Though London is the most train-dependent British city, throughout the U.K. about 10,000 out of 18,000 trains operating each day can't follow their normal timetable because of signal failures, drivers who don't show up and — especially — emergency track maintenance. Last week the new head of Railtrack, the company that owns the tracks, said disruptions would last until Easter.

It's not just the trains that are staggering. The Automobile Association says auto traffic is up 11% on major roads to London, which has choked average speeds in the capital to 16 km/h — slower than a century ago. Other major cities — Manchester, Birmingham, Glasgow — report similar, though less intense, problems. "When the rail network crashes and burns, the road network does too," says Michael Johnson, spokesman for the AA. But even before the current crisis, the road network, which carries 94% of all passenger journeys, was under strain. British motorists face the worst congestion in Western Europe and spend the most time commuting. While Germany has 11,200 km of limited-access motorway and France has 8,000, Britain has just 3,200 — and the government admits that local roads are the worst they've been for 30 years.

The only solution for these deep-seated faults is "investment, investment, investment," says Sir Alastair Morton, the former head of Britain's Channel Tunnel project who now runs the government's Strategic Rail Authority. Prime Minister Tony Blair, who has criticized Britain's historic pattern of low investment, agrees.
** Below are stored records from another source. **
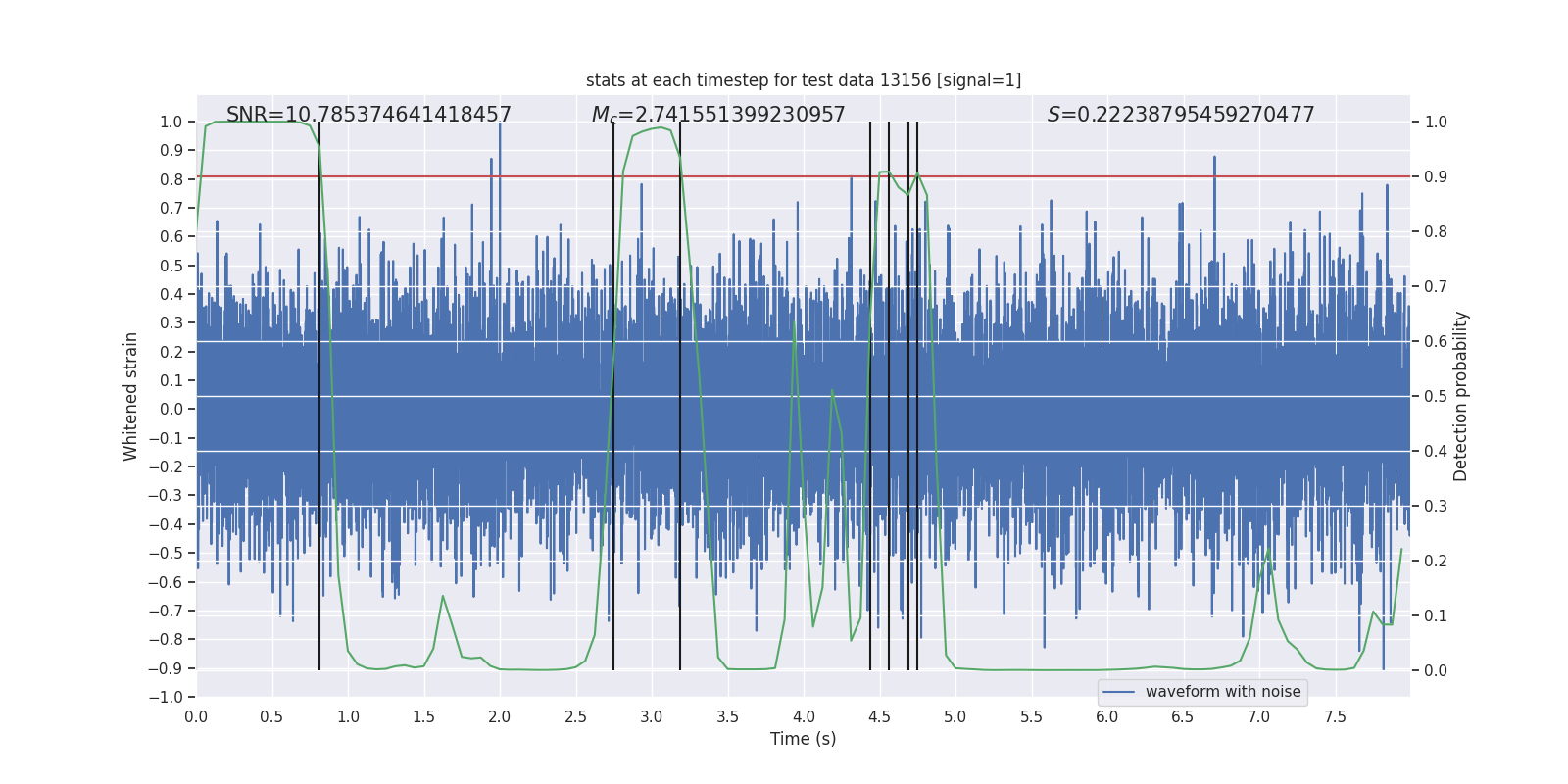This screenshot has height=784, width=1568.
Task: Click the right axis tick label 0.5
Action: (1436, 396)
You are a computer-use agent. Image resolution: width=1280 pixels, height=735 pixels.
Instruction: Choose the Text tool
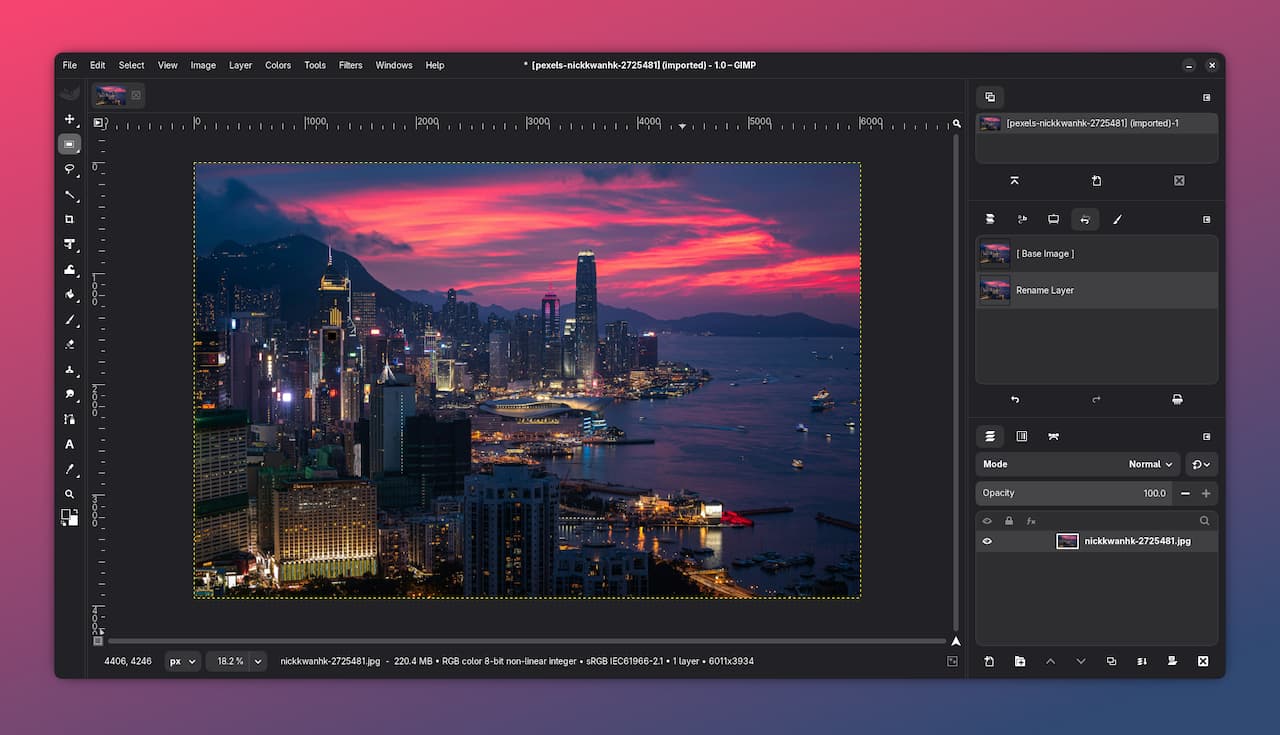[69, 444]
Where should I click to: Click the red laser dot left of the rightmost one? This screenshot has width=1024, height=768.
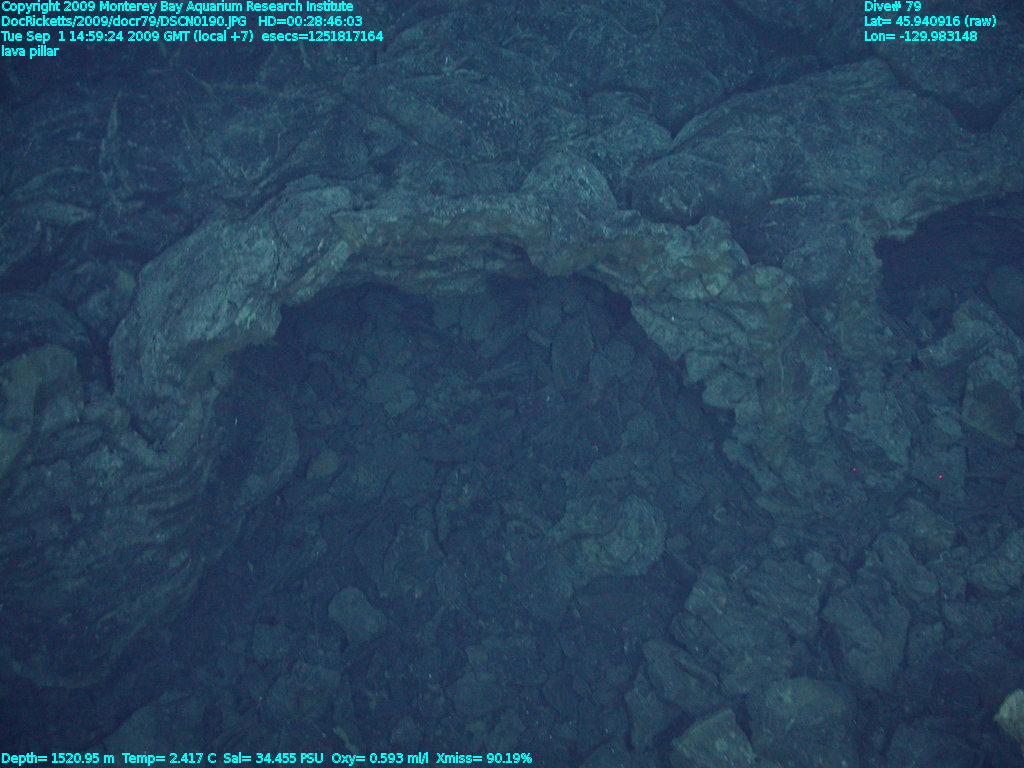[854, 469]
His government recently announced $175 billion in transport investment over the next 10 years, split almost evenly between public and private sources, which includes money for new high-speed train lines and over 70 road bypasses to cut city congestion.
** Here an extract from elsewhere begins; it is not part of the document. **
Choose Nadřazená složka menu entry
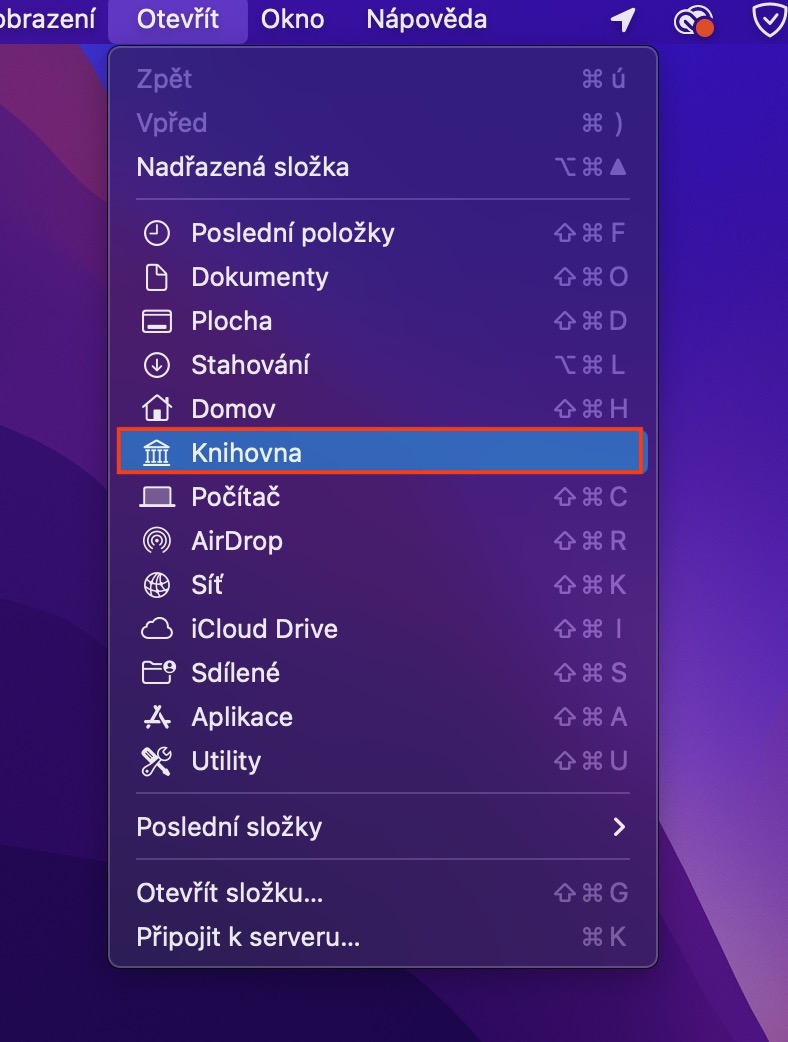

But at least on the rail side, as attention has focused on the sloppy management that allowed Hatfield to happen, there are fears that this new money could be squandered. "Railtrack as it was the day after Hatfield was not up to the task" of spending billions to modernize, says Morton. "Its new management has a very big job, and has to prove it can do it." He recommends bringing in big construction companies to manage its major projects. Just to crawl back to "normal" — let alone handle growth of 50% in rail passenger-miles and 30% in cars expected by 2010 — the people running Britain's transport system will need all the help they can get.